MCQs on Acute Abdomen

Written by Dr. Andrew McAllister
(MBBS, FRACS) – Surgeon

Question 1

A 22-year-old man presents to the Emergency Department with a 12-hour history of abdominal pain. He initially experienced vague discomfort around the umbilicus, which later migrated to the right lower quadrant. He also reports nausea and a reduced appetite. On examination, he has localized tenderness and guarding at McBurney’s point. Rovsing’s sign is positive. His temperature is 37.9°C, and his white blood cell count is elevated.

Which of the following is the most likely diagnosis?

A) Acute diverticulitis
B) Acute appendicitis
C) Ureteric colic
D) Crohn’s disease
E) Mesenteric adenitis

Correct Answer: B) Acute appendicitis

Explanation:

Acute appendicitis typically presents with periumbilical pain that migrates to the right lower quadrant (RLQ) as the inflammation progresses and irritates the parietal peritoneum. Associated features include anorexia, nausea, low-grade fever, and tenderness at McBurney’s point. A positive Rovsing’s sign (pain in RLQ when LLQ is palpated) also supports the diagnosis.

Diverticulitis usually causes left lower quadrant pain and occurs more commonly in older adults. Ureteric colic causes sudden flank pain radiating to the groin and is often associated with hematuria. Crohn’s disease can cause RLQ pain but is typically chronic with systemic symptoms like weight loss and diarrhea.

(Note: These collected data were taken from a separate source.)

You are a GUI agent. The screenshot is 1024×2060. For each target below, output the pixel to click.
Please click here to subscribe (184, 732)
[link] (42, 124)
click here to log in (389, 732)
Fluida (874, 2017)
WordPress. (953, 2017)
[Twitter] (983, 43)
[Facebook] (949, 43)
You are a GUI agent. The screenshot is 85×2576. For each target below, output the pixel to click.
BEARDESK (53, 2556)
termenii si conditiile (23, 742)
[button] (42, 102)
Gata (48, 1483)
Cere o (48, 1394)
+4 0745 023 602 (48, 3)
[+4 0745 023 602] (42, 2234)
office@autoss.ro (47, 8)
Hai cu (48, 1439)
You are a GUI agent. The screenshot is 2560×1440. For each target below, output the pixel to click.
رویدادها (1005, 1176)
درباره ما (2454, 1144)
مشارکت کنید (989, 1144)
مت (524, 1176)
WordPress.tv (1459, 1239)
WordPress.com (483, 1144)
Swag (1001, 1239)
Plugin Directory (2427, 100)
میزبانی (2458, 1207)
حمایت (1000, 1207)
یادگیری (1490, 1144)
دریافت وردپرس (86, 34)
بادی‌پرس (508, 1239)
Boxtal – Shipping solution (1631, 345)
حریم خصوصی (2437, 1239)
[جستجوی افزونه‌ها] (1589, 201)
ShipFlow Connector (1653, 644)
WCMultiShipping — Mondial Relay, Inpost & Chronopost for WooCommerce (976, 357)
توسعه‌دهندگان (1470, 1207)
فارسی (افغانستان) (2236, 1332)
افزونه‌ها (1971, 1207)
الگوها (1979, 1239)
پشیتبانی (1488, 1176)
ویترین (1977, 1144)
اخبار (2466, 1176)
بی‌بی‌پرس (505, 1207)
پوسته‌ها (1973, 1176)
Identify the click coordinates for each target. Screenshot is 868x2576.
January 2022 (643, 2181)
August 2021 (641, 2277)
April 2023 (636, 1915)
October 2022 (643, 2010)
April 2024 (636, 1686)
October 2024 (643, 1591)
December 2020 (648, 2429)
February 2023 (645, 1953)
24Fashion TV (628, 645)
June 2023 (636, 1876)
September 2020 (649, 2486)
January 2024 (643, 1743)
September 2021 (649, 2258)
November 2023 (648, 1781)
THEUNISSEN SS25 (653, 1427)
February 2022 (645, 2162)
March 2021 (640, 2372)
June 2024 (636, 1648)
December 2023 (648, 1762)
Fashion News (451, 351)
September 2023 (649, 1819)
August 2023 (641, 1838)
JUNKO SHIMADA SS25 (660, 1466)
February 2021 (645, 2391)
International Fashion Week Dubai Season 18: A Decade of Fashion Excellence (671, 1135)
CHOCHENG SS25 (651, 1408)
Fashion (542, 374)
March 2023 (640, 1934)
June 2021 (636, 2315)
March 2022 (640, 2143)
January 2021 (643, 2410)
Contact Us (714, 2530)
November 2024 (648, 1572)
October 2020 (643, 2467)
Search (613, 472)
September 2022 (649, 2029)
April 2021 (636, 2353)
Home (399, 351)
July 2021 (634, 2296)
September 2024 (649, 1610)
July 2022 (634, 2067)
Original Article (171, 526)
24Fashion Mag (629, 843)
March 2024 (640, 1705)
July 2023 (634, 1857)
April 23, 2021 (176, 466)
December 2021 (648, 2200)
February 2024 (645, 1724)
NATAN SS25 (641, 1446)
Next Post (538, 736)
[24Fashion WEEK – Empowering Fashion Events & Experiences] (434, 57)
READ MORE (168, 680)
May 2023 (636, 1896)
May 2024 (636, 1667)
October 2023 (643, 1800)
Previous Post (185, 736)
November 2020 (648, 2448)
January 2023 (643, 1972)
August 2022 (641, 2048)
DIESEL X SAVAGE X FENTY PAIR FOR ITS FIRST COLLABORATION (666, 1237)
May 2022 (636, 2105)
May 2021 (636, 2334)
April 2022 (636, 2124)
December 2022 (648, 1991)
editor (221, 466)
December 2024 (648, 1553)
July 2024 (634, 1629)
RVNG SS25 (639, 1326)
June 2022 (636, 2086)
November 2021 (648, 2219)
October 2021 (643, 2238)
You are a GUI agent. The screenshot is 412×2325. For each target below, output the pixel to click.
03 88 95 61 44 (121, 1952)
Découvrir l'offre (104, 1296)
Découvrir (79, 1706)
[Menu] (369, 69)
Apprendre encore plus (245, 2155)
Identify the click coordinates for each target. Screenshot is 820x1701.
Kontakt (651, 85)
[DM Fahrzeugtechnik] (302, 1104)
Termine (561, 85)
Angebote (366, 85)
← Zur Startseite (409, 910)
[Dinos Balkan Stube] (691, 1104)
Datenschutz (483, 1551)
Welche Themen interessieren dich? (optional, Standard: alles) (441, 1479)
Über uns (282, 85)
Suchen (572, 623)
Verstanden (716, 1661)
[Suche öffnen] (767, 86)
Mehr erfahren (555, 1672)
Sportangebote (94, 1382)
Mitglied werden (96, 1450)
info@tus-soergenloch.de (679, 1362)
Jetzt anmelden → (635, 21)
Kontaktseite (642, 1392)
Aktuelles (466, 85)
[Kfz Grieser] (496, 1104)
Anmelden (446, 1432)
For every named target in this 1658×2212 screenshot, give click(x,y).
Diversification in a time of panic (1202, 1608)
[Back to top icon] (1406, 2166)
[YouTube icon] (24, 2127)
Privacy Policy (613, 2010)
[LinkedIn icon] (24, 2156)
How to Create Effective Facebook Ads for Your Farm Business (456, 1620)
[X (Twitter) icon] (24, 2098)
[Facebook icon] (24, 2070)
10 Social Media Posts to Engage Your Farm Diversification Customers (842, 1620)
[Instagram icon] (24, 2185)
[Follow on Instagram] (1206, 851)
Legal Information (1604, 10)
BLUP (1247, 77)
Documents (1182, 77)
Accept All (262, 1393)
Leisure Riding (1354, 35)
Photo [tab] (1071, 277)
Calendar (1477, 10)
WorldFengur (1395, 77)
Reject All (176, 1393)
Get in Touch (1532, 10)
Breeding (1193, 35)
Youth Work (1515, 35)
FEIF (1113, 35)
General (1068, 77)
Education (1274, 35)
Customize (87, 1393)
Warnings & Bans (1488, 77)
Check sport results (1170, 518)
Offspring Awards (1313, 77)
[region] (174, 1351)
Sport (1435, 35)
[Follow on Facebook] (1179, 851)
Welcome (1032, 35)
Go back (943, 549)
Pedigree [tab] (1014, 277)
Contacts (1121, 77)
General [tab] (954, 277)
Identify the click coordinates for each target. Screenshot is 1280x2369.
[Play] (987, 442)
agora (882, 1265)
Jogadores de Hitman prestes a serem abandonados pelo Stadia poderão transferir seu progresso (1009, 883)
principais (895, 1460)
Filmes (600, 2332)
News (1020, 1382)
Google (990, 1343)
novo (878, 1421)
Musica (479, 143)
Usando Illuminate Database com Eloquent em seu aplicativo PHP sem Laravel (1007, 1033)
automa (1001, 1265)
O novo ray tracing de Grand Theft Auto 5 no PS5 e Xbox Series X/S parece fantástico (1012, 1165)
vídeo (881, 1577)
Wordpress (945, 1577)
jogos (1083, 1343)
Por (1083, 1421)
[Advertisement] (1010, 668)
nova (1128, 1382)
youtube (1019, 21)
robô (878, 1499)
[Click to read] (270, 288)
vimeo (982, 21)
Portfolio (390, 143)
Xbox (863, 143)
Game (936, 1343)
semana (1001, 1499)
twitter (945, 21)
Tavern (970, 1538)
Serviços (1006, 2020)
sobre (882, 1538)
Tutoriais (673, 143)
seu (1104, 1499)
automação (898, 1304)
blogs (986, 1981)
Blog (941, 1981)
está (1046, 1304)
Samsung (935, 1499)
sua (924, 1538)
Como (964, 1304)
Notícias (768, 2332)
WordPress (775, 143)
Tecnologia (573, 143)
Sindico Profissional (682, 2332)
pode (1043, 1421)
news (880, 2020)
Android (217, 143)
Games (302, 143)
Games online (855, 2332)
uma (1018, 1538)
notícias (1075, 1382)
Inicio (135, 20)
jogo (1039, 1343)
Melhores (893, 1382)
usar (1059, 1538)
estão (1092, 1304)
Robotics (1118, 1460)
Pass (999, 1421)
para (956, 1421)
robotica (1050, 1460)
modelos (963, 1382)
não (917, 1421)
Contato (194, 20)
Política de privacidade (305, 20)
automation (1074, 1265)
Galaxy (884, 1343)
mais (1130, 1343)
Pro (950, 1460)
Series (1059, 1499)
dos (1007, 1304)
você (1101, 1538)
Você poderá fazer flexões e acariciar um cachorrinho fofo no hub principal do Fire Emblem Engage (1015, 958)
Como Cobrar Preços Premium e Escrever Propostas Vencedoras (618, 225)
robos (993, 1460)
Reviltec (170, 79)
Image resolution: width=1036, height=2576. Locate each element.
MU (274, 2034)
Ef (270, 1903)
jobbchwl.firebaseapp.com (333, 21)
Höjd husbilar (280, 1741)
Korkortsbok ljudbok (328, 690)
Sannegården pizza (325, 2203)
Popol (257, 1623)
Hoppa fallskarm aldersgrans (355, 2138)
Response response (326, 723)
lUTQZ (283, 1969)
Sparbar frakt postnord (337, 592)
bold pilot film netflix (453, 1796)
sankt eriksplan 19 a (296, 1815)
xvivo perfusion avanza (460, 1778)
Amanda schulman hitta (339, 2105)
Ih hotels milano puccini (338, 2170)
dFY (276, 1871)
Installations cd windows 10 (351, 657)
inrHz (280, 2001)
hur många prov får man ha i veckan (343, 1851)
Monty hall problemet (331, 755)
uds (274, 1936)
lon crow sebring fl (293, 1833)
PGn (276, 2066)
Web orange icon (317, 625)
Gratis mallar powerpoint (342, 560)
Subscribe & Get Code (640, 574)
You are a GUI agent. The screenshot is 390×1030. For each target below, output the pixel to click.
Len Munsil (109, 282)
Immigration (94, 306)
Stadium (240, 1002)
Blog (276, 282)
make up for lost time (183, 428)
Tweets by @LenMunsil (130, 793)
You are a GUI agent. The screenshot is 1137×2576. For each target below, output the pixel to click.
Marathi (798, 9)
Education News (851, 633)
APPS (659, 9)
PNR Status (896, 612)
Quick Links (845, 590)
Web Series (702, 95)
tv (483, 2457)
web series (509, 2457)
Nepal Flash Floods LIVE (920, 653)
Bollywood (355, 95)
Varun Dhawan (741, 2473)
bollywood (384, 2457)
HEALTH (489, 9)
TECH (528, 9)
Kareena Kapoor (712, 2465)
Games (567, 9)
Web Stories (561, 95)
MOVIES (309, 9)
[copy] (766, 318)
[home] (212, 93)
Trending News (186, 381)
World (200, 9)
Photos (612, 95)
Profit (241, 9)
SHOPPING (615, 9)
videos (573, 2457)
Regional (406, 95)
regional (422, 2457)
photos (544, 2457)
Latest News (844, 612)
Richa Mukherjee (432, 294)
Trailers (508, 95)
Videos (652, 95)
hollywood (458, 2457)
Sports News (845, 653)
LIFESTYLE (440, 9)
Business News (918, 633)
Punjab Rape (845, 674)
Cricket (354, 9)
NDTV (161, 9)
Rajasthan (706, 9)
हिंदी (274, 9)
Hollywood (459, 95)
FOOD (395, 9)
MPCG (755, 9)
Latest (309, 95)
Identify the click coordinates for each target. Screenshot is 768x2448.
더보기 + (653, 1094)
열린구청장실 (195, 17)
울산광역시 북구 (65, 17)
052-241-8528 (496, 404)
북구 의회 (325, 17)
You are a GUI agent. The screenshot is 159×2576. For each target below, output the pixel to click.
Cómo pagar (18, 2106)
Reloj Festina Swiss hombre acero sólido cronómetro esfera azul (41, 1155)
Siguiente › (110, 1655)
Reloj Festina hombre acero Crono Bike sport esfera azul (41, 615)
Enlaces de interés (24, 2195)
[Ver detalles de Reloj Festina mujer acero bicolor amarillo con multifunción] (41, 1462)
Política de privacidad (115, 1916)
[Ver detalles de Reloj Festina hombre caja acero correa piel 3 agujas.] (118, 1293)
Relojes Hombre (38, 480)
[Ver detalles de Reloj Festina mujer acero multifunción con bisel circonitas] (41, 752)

Mesenteric adenitis may mimic appendicitis but is more common in children and follows a viral illness.

The classic sequence of migratory pain, anorexia, and localized RLQ tenderness strongly supports acute appendicitis.

Question 2

James, a 55-year-old man, presents to the Emergency Department with sudden onset severe upper abdominal pain that started 3 hours ago. He describes the pain as sharp and constant. He has a history of long-term NSAID use for chronic back pain. On examination, he appears anxious, is tachycardic, and lies still in bed. His abdomen is rigid with generalized tenderness and rebound tenderness. An erect chest X-ray is performed and shows free air under the diaphragm.

What is the most likely diagnosis?

A) Acute pancreatitis
B) Acute cholecystitis
C) Perforated peptic ulcer
D) Bowel obstruction
E) Gastritis

Correct Answer: C) Perforated peptic ulcer

Explanation:

A perforated peptic ulcer presents with sudden, severe abdominal pain, typically in the epigastrium, and rapidly progresses to generalized peritonitis. The rigid abdomen, rebound tenderness, and guarding are classic signs of peritoneal irritation. Long-term NSAID use is a known risk factor due to inhibition of prostaglandin synthesis, which weakens the gastric mucosal barrier.

The presence of free air under the diaphragm on an erect chest X-ray is a hallmark of hollow viscus perforation, most often from a gastric or duodenal ulcer.

Acute pancreatitis usually presents with pain radiating to the back and elevated serum amylase or lipase. Cholecystitis causes right upper quadrant pain and Murphy’s sign. Bowel obstruction presents with colicky pain and vomiting. Gastritis causes epigastric discomfort but not peritonitis or pneumoperitoneum.

Question 3

Sarah, a 22-year-old university student, presents with abdominal pain that started around the umbilicus 18 hours ago and has since shifted to the right lower quadrant. She reports nausea and anorexia. On examination, her temperature is 37.9°C, and there is localized tenderness with guarding in the right iliac fossa. Rovsing’s sign is positive. A pregnancy test is negative.

What is the most likely diagnosis?

A) Acute appendicitis
B) Pelvic inflammatory disease
C) Ectopic pregnancy
D) Crohn’s disease
E) Ovarian torsion

Correct Answer: A) Acute appendicitis

Explanation:

Acute appendicitis typically begins with periumbilical pain due to visceral peritoneal irritation and then localizes to the right lower quadrant as the parietal peritoneum becomes inflamed. Associated features include nausea, anorexia, low-grade fever, and localized tenderness in the right iliac fossa. A positive Rovsing’s sign (pain in the right lower quadrant on palpation of the left side) supports the diagnosis.

A negative pregnancy test helps rule out ectopic pregnancy, an important differential in women of reproductive age. Pelvic inflammatory disease and ovarian torsion can present similarly but often have additional gynecological symptoms like vaginal discharge or adnexal mass/tenderness. Crohn’s disease may cause chronic right lower quadrant pain but is less likely to present acutely with localized tenderness and signs of peritonitis.